How to find a walking group near you (and what to do if there isn't one)

By George Green · April 22, 2026 · 8 min read

A woman in her 40s sitting on a bench in a city park, smartphone in hand, looking at an app or listing. Green trees in the background, soft morning light. Candid and relaxed.

The hardest part of finding a walking group near you isn't the walking. It's knowing where to look. Search for "walking group near me" and you'll get a patchwork of local Facebook posts, outdated websites, and maybe a Meetup link that leads somewhere useful.

This post cuts through that. Below is a structured directory of the best platforms and organizations for finding a local walking group, organized by where you are and what you're looking for. And if you reach the bottom of that list and come up empty, there's a second section on online walking communities that actually fill the gap.


Why walking with a group is worth the effort

Walking alone is fine. Walking with other people tends to produce better long-term results. A 2015 systematic review and meta-analysis of 42 studies found that group walking programs delivered statistically significant improvements across multiple health markers: blood pressure down, resting heart rate down, depression scores improved, VO2max up.[1] Average adherence across those studies was 75%, higher than most exercise interventions.

**List of tasks**
1. According to the walking group post, how many studies did the 2015 systematic review and meta-analysis cover?
2. List every health marker that the walking group post says improved with group walking programs.
3. Pick up the post on finding a walking group right after its last sentence and keep writing it.

**Input data**

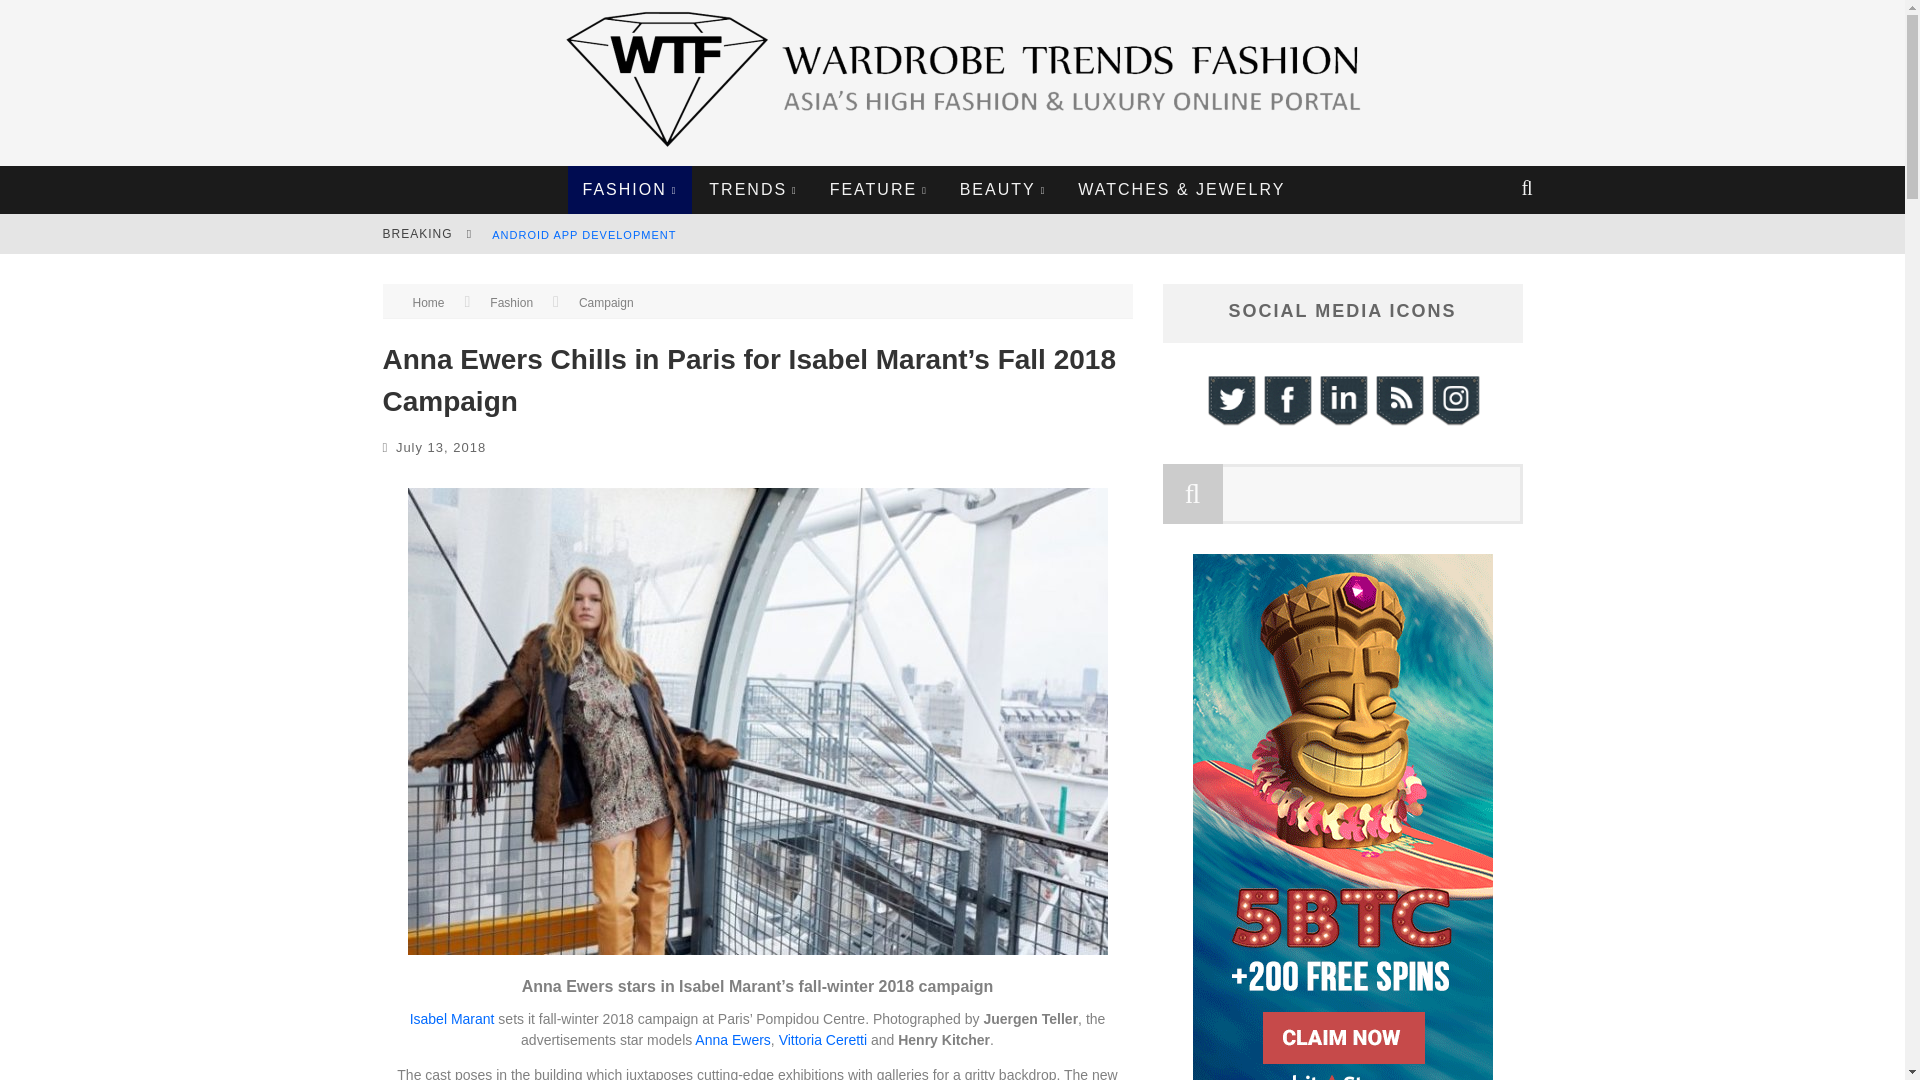 The width and height of the screenshot is (1920, 1080). I want to click on View all posts in Fashion, so click(511, 302).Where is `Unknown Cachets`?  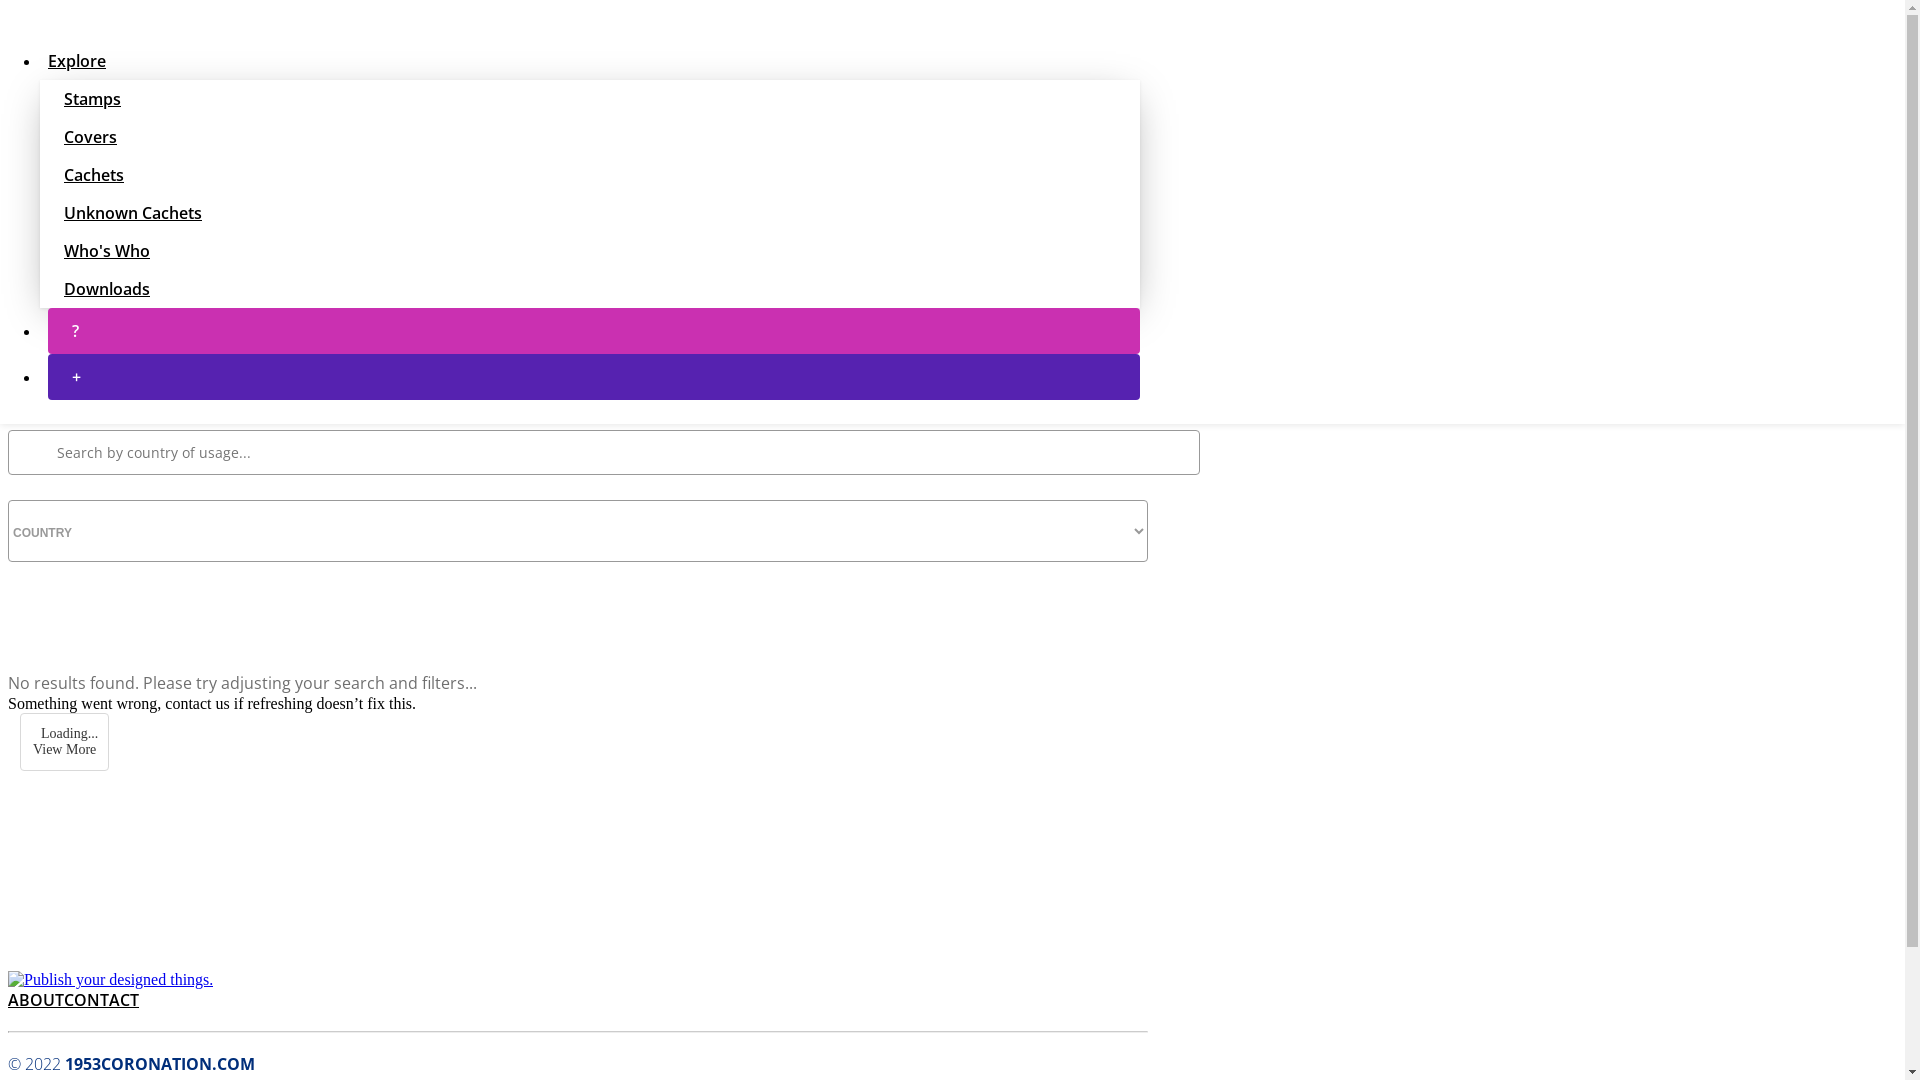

**Results for each task**
1. 42 studies.

2.
- Blood pressure (down)
- Resting heart rate (down)
- Depression scores (improved)
- VO2max (up)

3.
The mechanism isn't complicated. Other people show up expecting you. You show up because you said you would. That social contract, more than any motivational tip or fitness tracker, is what makes exercise actually happen week after week.

Group walkers also walk further, on average, and report enjoying it more. If you've tried solo walking and found it hard to stick to, the group format is worth trying before you conclude that walking just isn't for you.


Where to find a local walking group near you

The routes below are organized from broadest reach (works almost anywhere) to more specific communities. Run through them in order until you find something that fits.

Meetup

Meetup.com is the single most reliable starting point for finding a walking group in your city. Search for "walking" or "walkers" plus your location. You'll typically find groups organized by pace (leisurely, moderate, brisk), distance, terrain (urban walks, trail walks), and sometimes by demographic (women only, 40+, dog walkers).

Joining is free. Groups list upcoming events with meeting points, distance, and difficulty level. You can attend as a guest for a few sessions before committing to membership of any kind.

If you're in the US, UK, Canada, or Australia, Meetup has good coverage. Rural areas are thinner, but it's still worth checking.

Ramblers (UK)

For anyone in Britain, the Ramblers is the most structured option available. There are over 500 local Ramblers groups across England, Scotland, and Wales, running up to 50,000 guided walks per year. Each group has walk leaders, fixed schedules, and graded difficulty levels.

Non-members can join up to three walks before deciding whether to become a member. Use the Group Finder on their website, enter your postcode, and it shows every nearby group with contact details and upcoming walks.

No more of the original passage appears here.